STATED PROBLEM —
Identify each line of the material below that contains the word "This", with case counting, and copy those lines.

(Word and element location data)
>>>
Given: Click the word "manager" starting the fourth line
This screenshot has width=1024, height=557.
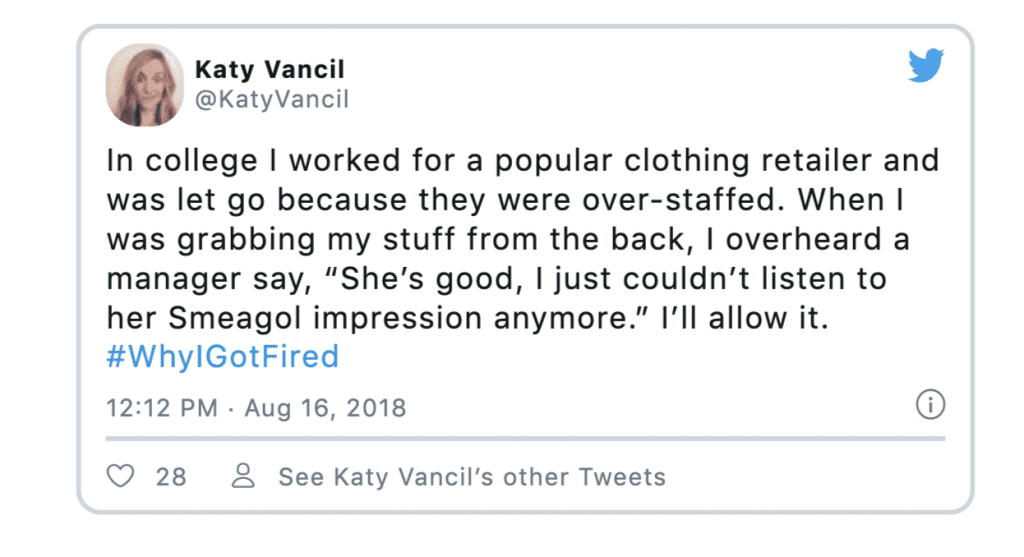Looking at the screenshot, I should coord(174,279).
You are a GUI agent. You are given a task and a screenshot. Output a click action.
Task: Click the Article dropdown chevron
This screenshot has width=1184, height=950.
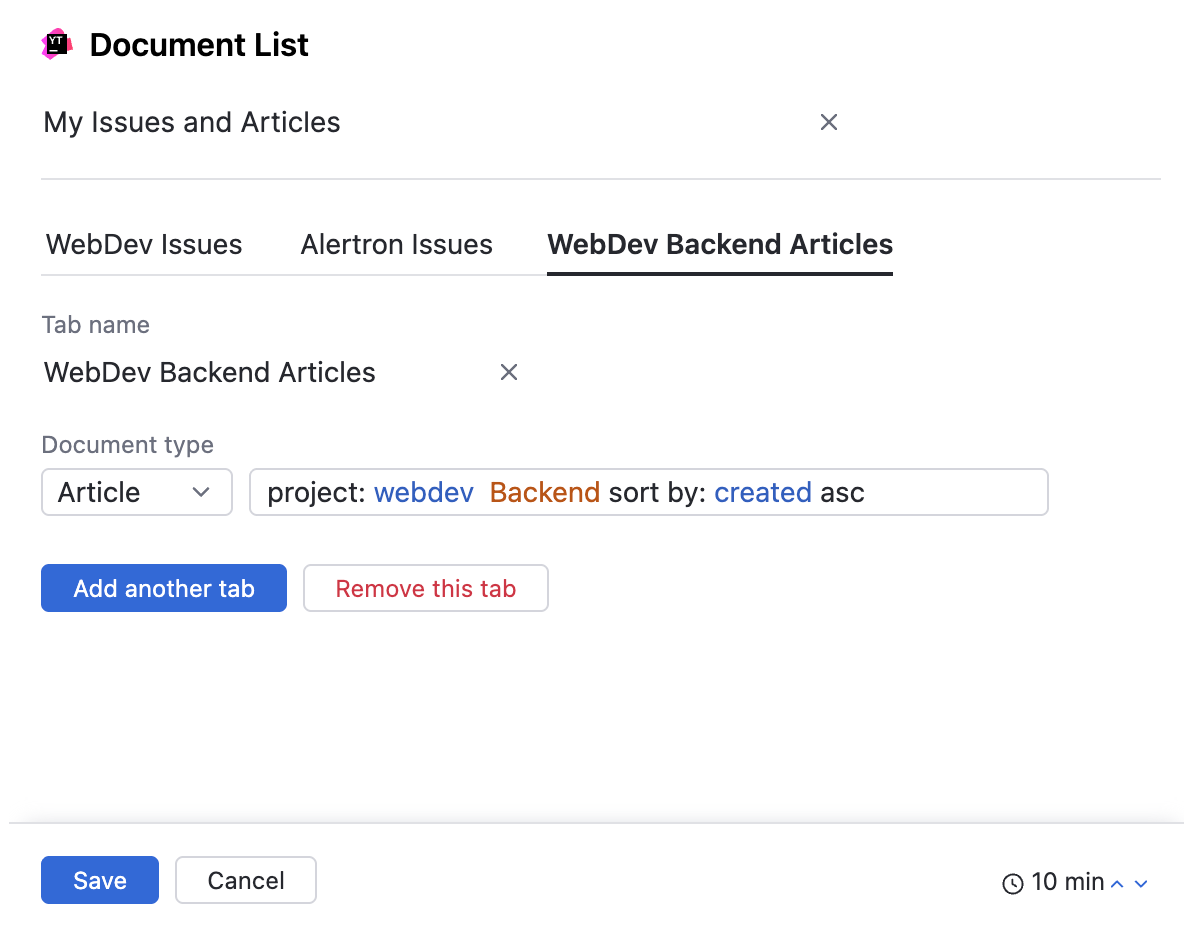[200, 492]
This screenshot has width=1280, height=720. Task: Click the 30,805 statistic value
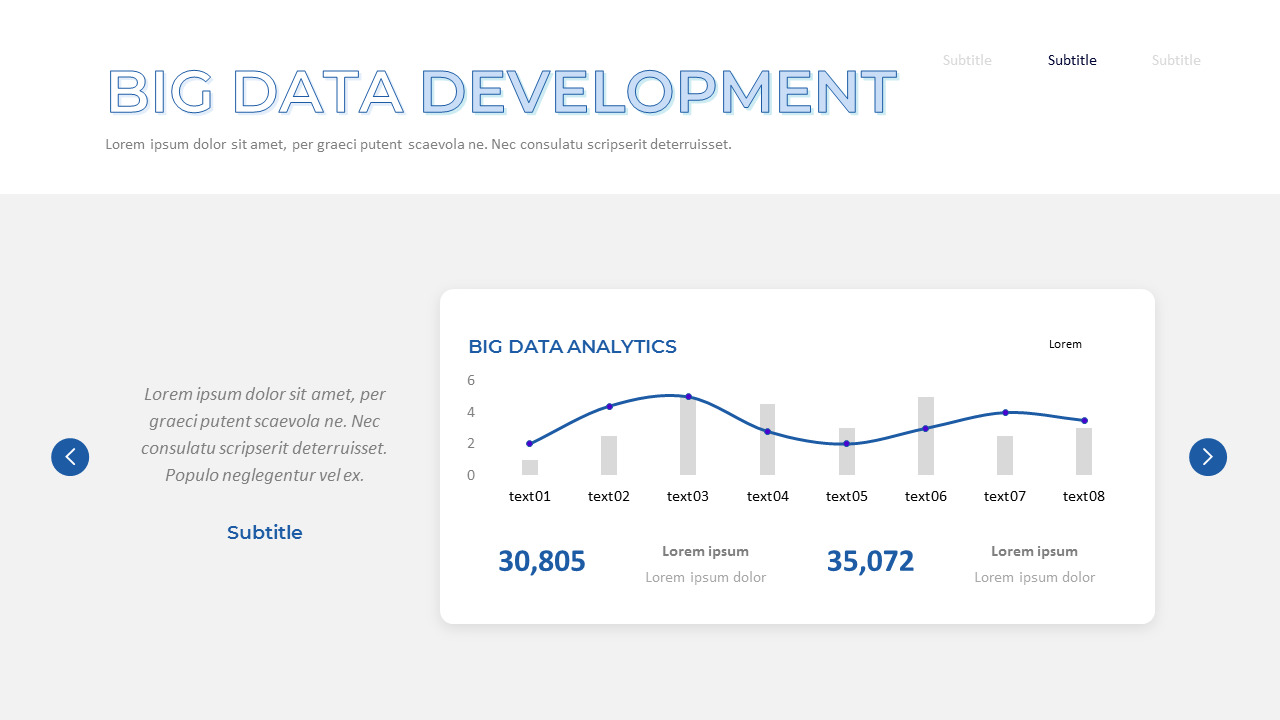pos(542,561)
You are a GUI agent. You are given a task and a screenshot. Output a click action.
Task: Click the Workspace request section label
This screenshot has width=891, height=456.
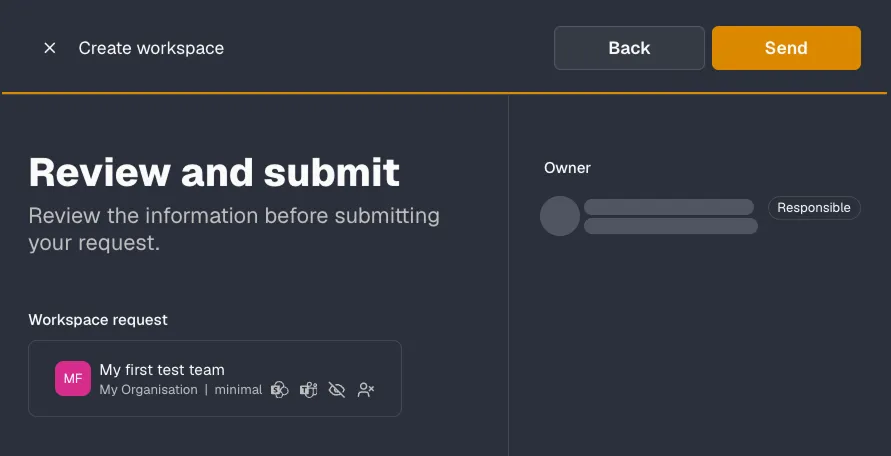click(x=98, y=320)
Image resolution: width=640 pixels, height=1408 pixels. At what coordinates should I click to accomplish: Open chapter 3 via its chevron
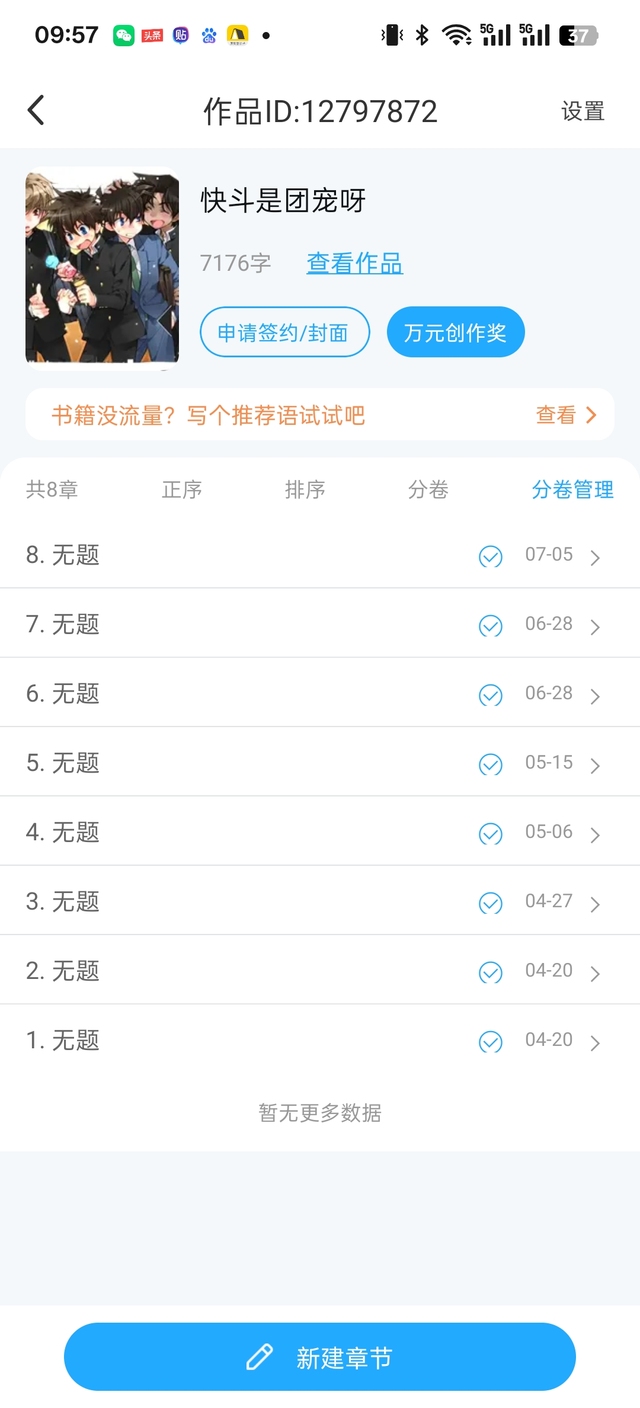595,904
<<<
EXERCISE RESPONSE —
This screenshot has width=1024, height=557.
This screenshot has width=1184, height=950.
This screenshot has width=1280, height=720. Task: Click the 30,805 statistic value
This screenshot has width=891, height=456.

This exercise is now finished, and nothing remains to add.